Screenshot grounding data
----

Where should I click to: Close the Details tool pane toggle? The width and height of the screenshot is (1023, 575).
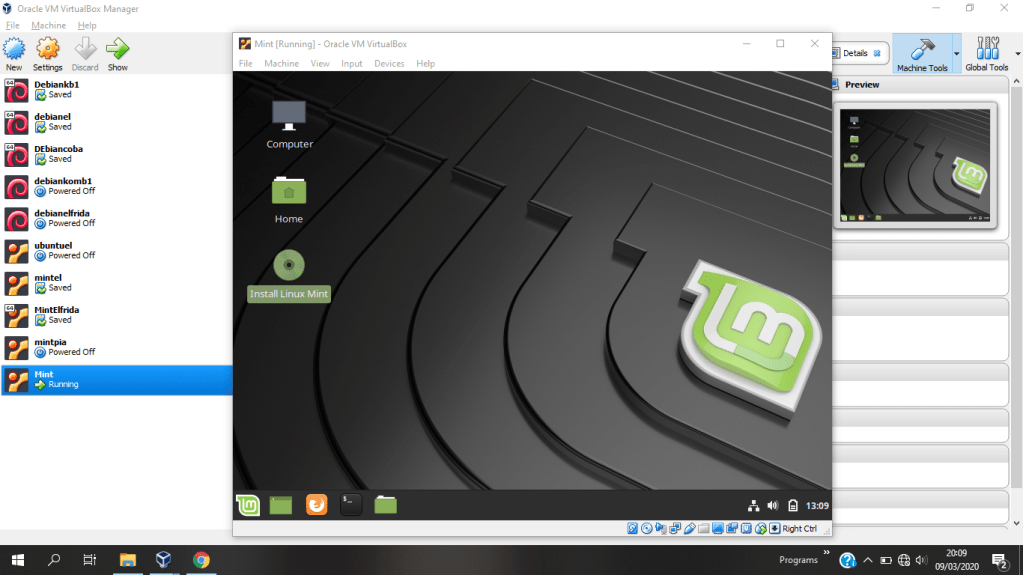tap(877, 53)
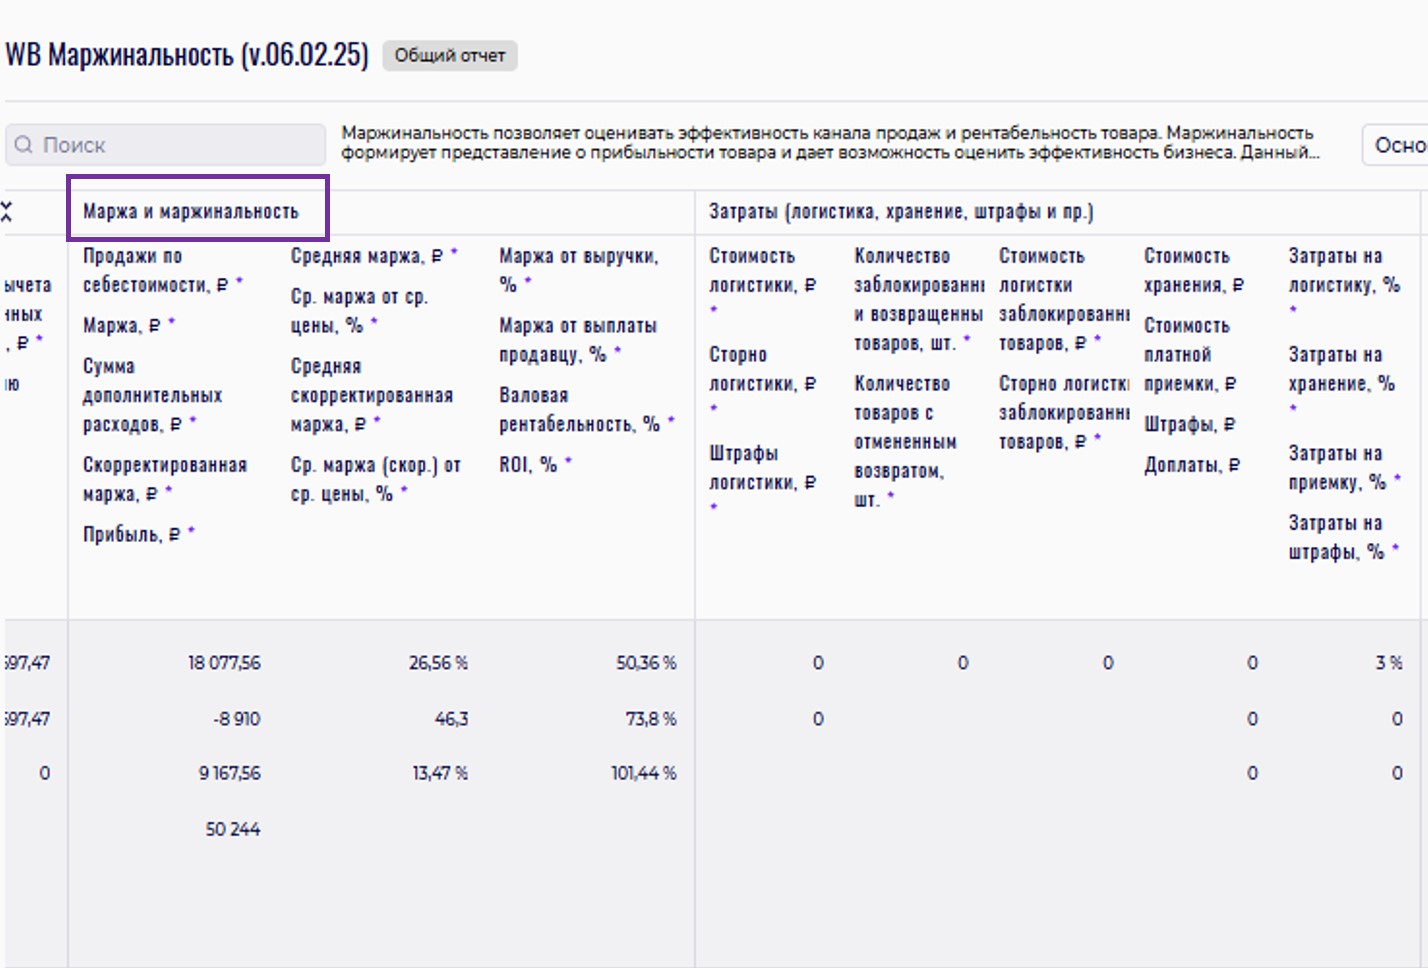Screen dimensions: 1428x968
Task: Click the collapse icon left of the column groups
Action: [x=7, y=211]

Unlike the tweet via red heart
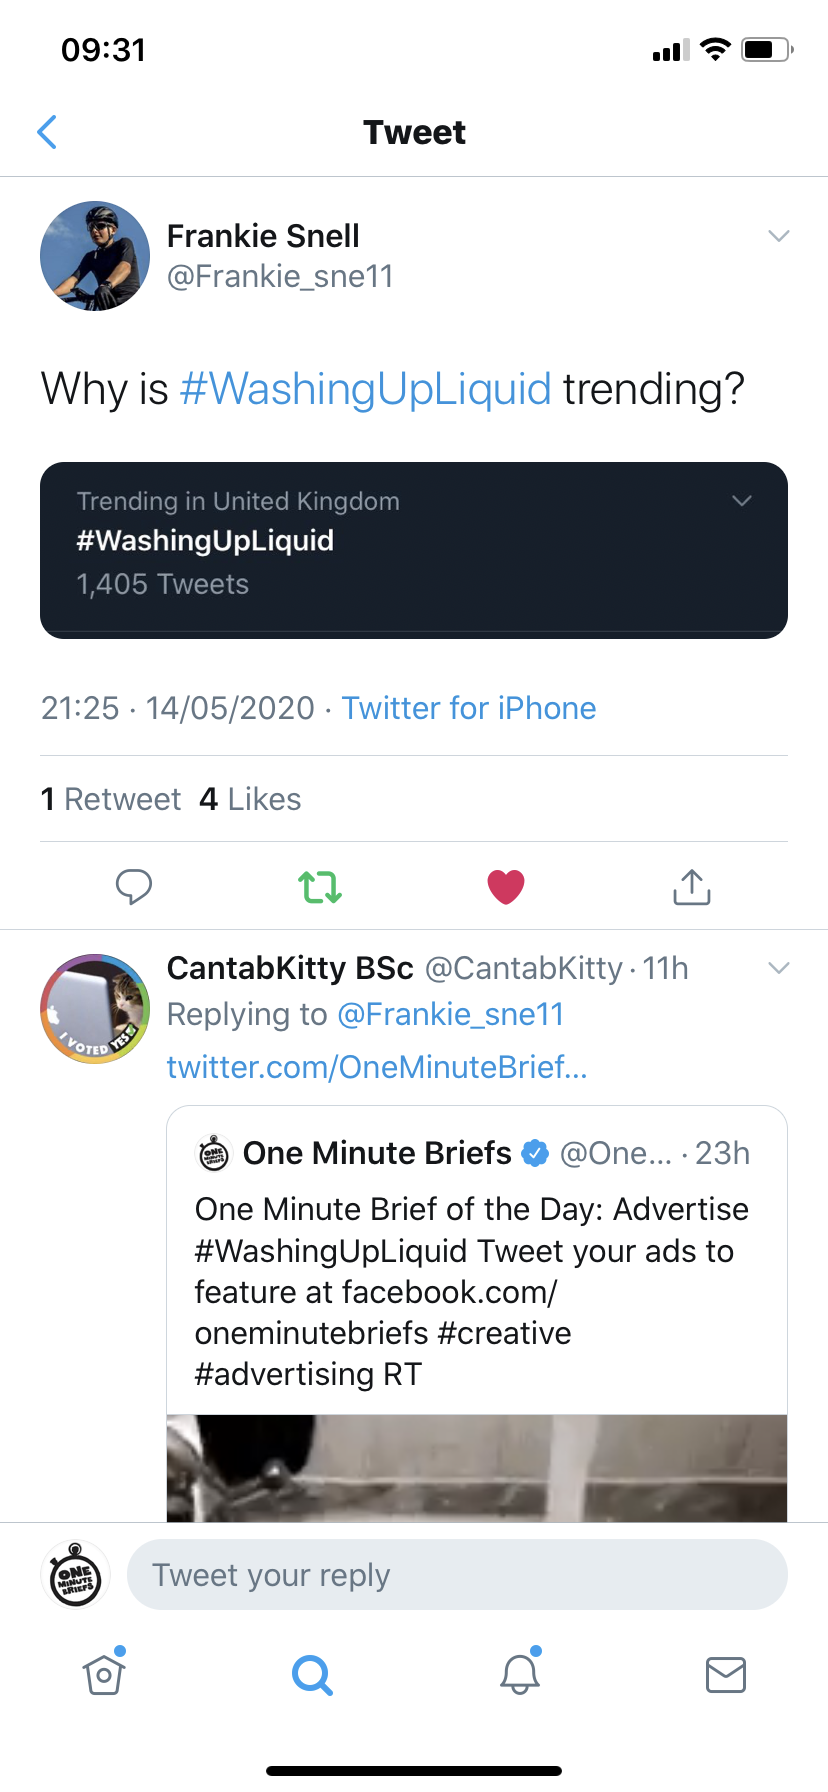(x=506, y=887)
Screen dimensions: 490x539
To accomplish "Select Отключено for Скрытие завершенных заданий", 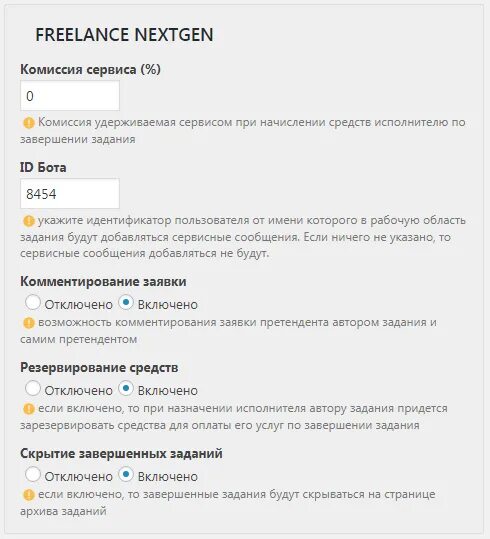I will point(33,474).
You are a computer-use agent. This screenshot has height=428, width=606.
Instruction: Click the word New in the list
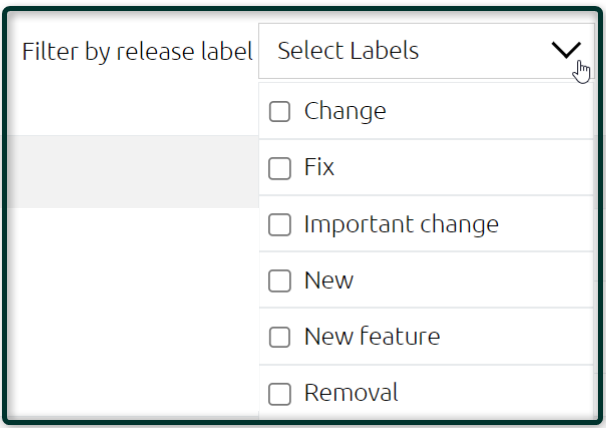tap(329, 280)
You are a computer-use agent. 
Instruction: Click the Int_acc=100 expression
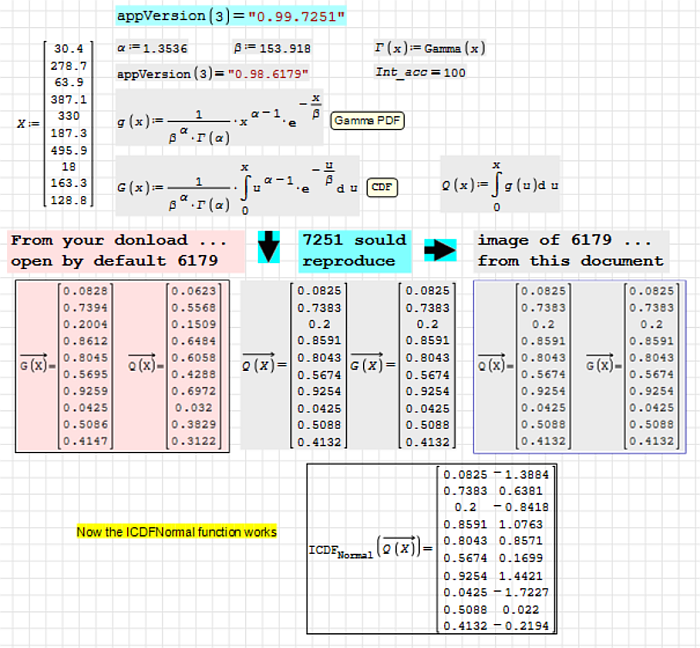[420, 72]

----

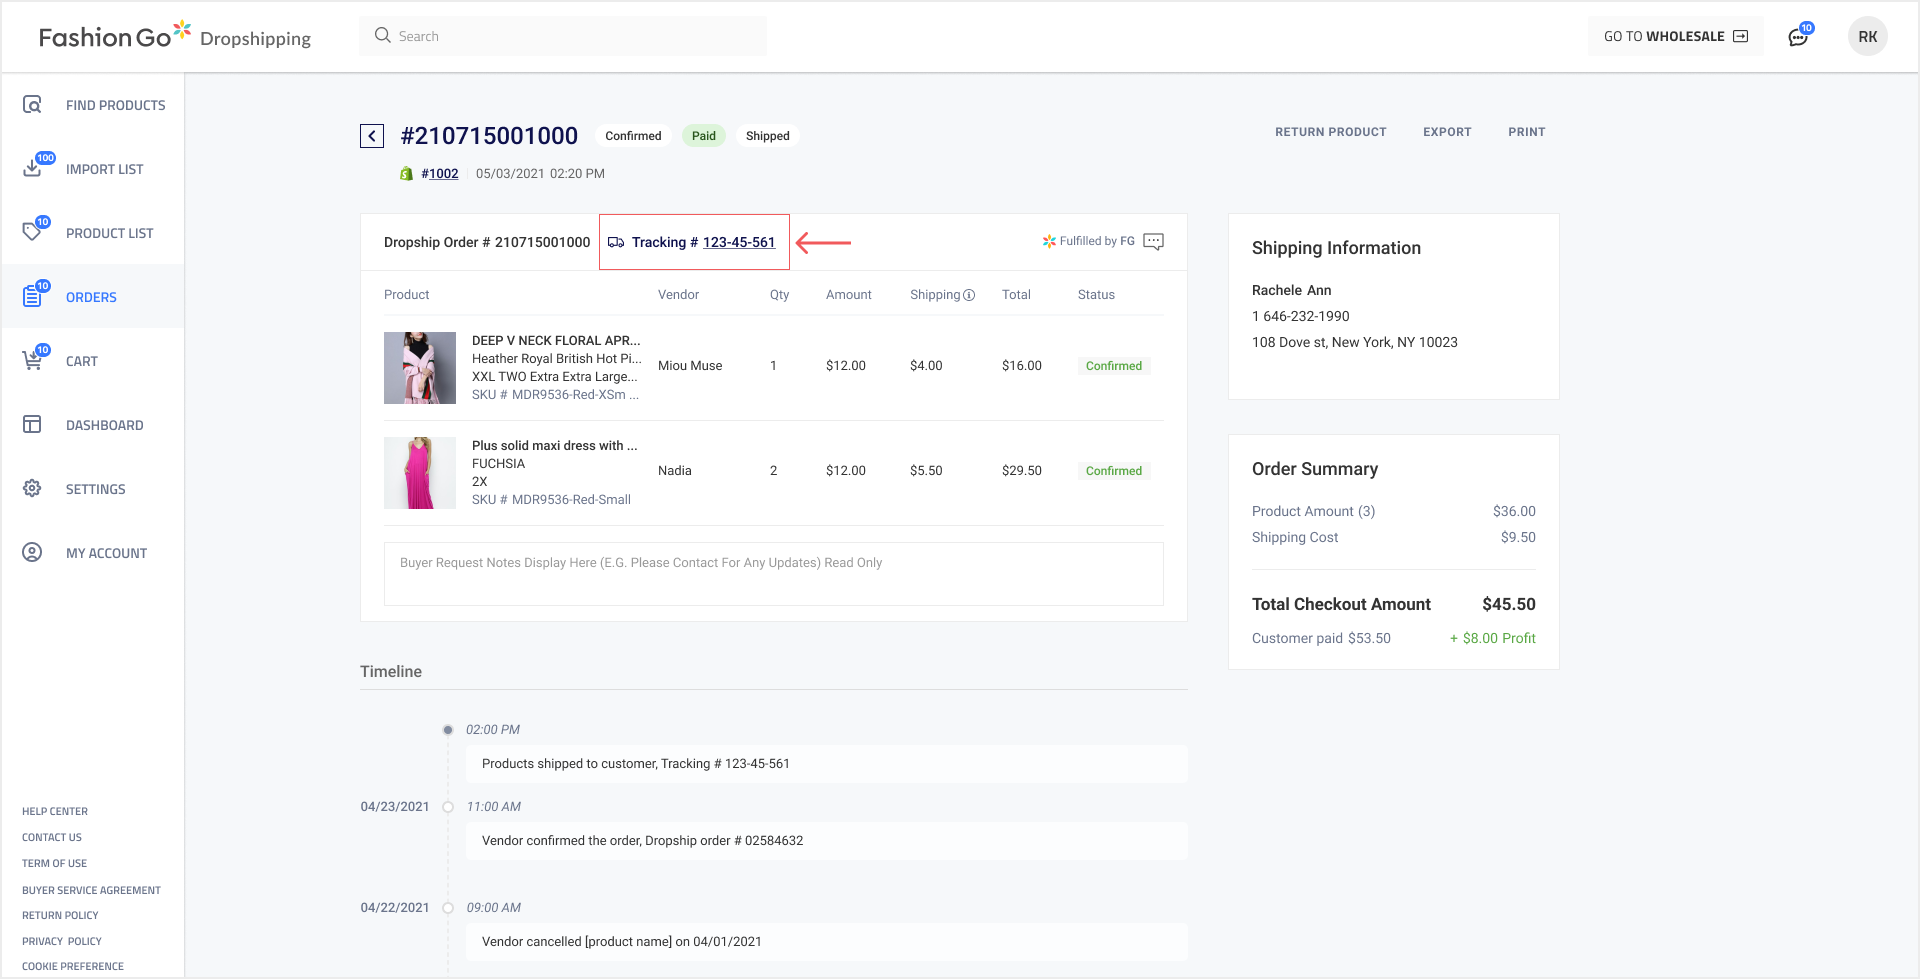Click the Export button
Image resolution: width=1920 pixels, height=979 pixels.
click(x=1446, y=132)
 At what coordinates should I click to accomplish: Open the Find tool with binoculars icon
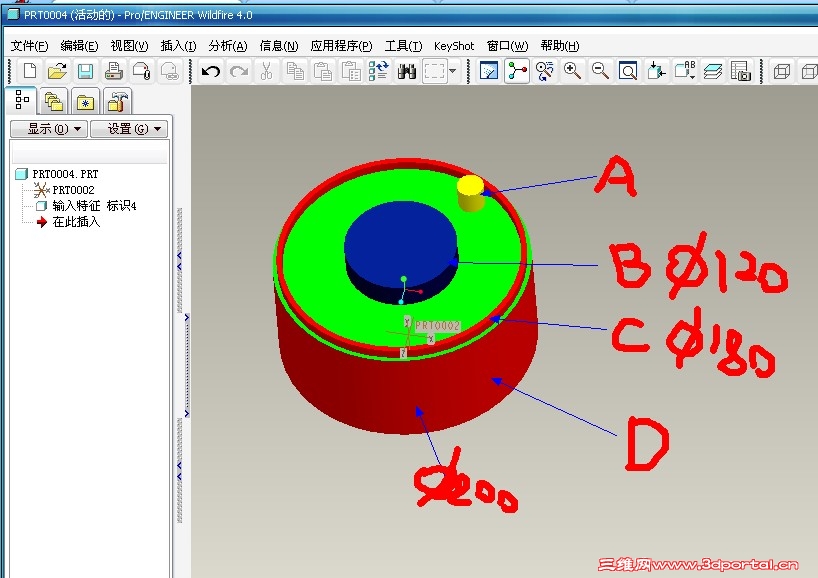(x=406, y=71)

----

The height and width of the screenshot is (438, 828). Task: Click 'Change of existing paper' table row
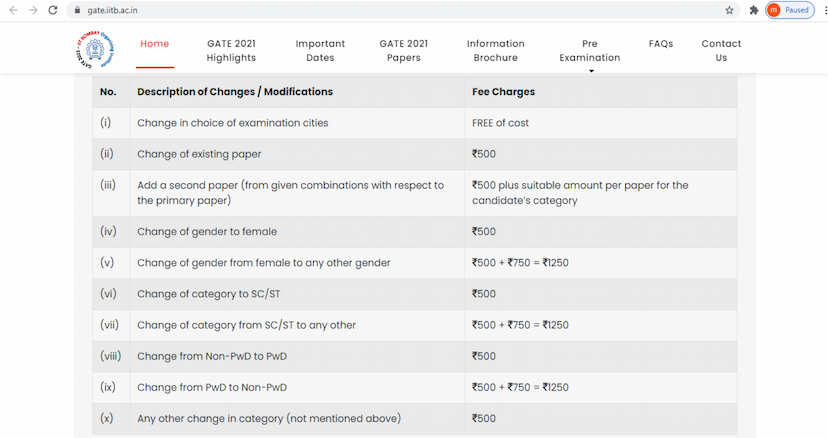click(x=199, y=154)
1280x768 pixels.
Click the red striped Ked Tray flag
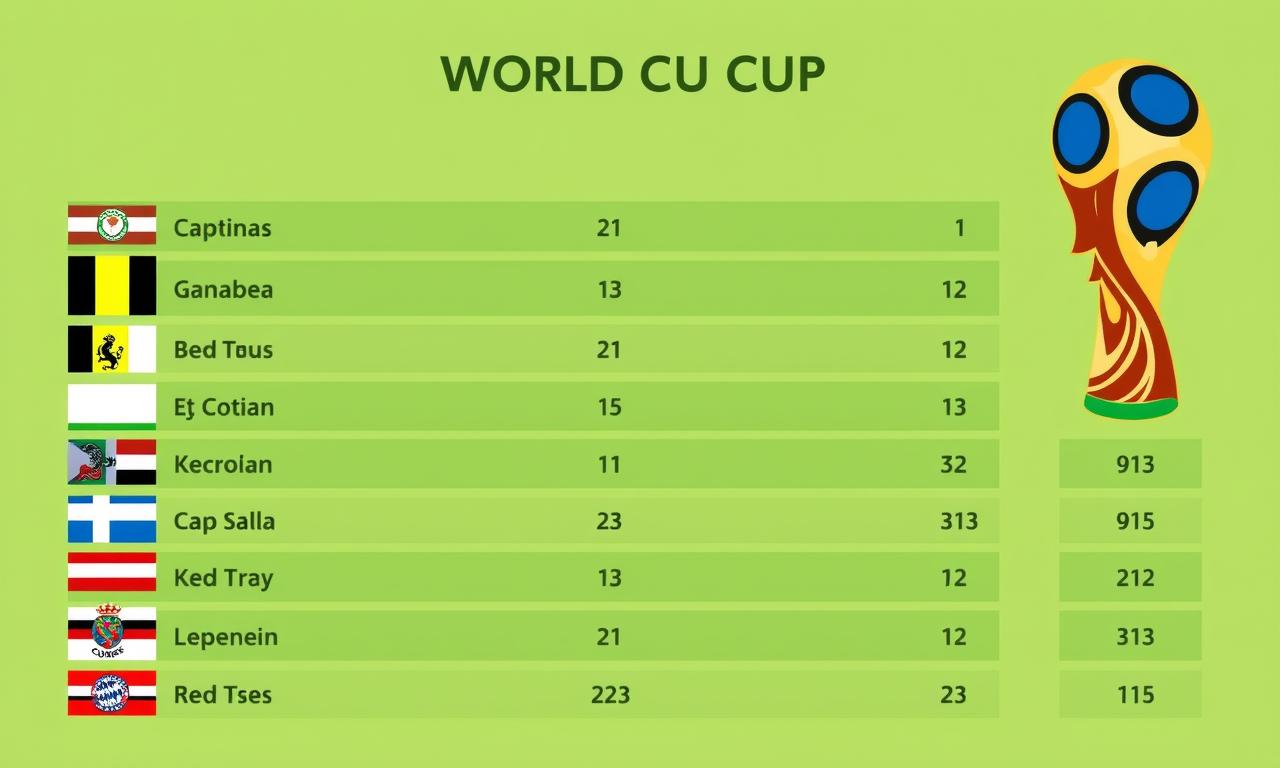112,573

----

* **Task details**
Filter the records down to the lines containing the word "computer", and copy those.

* **Exercise output**
You are a computer-use agent. This screenshot has height=428, width=606.
You are a computer-use agent. 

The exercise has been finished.